Tarefas a realizar.
1 > Indique se cada afirmação abaixo está de acordo com o texto sobre a Califórnia, respondendo sim ou não e citando literalmente o trecho decisivo. (a) Um terço dos americanos vive no Estado da Califórnia. (b) Antes de se eleger para o comando do Estado, a pessoa de quem o texto fala foi vice-governador. (c) A economia da Califórnia seria menor que a do Brasil.
2 > Segundo o texto sobre a Califórnia, para onde a posição e a juventude catapultaram a pessoa mencionada?
3 > Retome o texto sobre a Califórnia a partir da última frase apresentada, dando continuidade a ele.

Texto fornecido.
● ● ●
Estar ali naquela posição e ser jovem para interagir com desenvoltura entre a comunidade de desenvolvedores o catapultou para a política regional. Desde então, foi vice-governador até eleger-se para o comando do Estado em que vivem um terço dos americanos. Não é pouco. Fora uma país independente, a Califórnia seria a quarta maior economia do mundo — com PIB superior à Índia, Reino Unido, França, Itália e, sim, o do Brasil.
● ● ●
Dados fornecidos.
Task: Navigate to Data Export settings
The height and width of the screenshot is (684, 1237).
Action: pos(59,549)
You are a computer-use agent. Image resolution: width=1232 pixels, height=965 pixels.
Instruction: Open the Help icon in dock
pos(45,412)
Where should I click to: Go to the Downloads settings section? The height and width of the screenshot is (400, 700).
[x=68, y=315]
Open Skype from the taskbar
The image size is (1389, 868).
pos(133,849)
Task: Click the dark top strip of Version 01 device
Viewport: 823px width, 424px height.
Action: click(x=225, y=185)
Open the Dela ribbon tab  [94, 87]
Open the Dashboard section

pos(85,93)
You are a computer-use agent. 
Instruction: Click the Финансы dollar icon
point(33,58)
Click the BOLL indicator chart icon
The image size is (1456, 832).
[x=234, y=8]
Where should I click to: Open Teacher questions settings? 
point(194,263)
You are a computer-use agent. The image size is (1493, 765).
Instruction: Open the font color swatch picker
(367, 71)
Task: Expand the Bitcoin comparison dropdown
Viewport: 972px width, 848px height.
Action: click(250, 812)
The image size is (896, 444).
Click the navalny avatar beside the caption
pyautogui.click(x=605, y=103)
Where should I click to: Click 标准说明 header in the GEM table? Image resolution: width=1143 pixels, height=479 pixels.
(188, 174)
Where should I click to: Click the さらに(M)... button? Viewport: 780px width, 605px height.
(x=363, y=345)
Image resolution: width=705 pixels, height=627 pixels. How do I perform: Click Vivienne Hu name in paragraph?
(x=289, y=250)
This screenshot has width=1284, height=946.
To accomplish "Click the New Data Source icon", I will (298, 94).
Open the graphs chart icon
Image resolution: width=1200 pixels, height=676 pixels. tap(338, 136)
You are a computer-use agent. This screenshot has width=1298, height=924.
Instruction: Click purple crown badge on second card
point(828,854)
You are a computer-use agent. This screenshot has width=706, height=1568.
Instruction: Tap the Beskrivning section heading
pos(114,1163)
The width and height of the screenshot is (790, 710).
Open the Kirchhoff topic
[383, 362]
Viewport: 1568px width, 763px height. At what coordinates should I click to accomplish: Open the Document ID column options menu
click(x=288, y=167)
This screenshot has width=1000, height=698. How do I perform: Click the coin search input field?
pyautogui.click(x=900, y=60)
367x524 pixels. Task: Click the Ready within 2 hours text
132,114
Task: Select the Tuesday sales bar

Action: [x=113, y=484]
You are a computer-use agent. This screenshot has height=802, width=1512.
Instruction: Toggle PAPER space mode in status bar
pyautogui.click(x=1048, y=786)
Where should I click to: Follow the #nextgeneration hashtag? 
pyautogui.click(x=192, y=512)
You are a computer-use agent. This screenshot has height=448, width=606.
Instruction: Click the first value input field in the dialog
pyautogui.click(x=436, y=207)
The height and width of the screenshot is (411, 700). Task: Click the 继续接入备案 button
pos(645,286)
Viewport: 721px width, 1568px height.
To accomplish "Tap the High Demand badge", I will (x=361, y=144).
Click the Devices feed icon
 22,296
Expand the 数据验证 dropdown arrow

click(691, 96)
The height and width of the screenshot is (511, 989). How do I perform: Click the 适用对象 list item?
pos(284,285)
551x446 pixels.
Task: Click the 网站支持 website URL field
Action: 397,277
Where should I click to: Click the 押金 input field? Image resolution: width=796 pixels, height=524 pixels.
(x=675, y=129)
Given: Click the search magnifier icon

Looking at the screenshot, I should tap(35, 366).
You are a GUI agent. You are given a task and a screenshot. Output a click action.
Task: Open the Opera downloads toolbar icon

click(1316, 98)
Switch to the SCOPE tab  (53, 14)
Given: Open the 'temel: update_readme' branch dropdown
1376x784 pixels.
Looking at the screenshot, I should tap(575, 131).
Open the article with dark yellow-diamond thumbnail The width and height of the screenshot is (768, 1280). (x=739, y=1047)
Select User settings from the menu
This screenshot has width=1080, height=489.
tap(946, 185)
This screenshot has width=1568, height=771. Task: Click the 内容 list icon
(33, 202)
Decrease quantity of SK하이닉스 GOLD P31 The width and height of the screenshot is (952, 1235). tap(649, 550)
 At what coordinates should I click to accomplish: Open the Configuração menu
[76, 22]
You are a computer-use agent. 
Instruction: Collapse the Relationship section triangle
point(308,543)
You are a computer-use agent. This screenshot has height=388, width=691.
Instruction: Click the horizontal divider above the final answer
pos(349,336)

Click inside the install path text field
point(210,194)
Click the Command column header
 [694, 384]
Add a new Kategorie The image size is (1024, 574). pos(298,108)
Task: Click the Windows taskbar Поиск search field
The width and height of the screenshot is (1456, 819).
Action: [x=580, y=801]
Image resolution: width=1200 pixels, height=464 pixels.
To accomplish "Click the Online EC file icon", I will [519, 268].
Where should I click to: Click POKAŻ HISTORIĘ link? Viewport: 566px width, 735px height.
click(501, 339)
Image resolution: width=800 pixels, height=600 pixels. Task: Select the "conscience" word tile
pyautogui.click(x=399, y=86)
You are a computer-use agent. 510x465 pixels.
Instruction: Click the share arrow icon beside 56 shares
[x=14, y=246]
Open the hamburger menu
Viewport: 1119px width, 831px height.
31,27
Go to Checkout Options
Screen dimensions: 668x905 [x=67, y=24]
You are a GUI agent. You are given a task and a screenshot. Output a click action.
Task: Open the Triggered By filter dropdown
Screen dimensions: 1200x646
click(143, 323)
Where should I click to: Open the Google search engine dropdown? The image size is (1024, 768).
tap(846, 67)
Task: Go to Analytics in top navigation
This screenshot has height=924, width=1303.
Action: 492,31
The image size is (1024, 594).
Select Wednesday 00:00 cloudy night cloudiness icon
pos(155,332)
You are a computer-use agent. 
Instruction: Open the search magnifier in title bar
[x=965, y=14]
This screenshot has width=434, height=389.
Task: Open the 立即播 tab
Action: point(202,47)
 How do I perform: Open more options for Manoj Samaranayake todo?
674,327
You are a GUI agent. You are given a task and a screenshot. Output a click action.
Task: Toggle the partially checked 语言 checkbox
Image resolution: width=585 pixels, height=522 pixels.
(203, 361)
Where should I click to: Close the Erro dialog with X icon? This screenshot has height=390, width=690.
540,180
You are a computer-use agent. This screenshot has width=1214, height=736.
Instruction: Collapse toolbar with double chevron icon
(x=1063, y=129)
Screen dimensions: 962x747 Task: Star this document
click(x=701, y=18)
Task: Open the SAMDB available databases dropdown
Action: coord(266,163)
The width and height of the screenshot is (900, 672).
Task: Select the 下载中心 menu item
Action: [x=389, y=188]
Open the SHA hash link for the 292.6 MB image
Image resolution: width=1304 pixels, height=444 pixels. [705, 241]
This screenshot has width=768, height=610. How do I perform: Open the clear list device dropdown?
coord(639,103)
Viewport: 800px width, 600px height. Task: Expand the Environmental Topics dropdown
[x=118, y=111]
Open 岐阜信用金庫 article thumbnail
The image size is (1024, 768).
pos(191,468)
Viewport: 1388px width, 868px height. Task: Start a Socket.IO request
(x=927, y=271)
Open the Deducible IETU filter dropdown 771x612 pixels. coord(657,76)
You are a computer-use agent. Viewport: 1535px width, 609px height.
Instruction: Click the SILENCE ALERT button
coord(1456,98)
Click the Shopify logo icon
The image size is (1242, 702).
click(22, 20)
● ● ●
Respostas aos exercícios.
1 >
(a) Sim: "em que vivem um terço dos americanos".
(b) Sim: "foi vice-governador até eleger-se para o comando do Estado".
(c) Não: "com PIB superior à Índia, Reino Unido, França, Itália e, sim, o do Brasil".

2 > Para a política regional.

3 >
Tem a ver com o Vale, também, porque é ali e em Seattle — onde ficam Microsoft e Amazon — que são os marcos zeros da pandemia nos EUA. Claro. O negócio da tecnologia está na ponte aérea constante com a China. E de certa forma esta foi uma sorte. Como a pandemia explodiu primeiro no Condado de Santa Clara — o nome real do Vale —, foram os engenheiros e técnicos de lá que tiveram de enfrentar o problema antes do resto do Ocidente. Em muitos lugares dos EUA, o anticientificismo do neopopulismo reina. Mas não no Vale do Silício, onde também fica uma das melhores escolas de Medicina do país — a de Stanford. Imediatamente veio a recomendação para que escolas fechassem e todos ficassem em casa. Em menos de uma semana, Stanford e as escolas secundárias locais já estavam dando aulas online e foi com rigor que todos seguiram o exemplo.

O Vale agiu primeiro, Newsom só precisou adotar seu exemplo para o resto do estado. E o fez.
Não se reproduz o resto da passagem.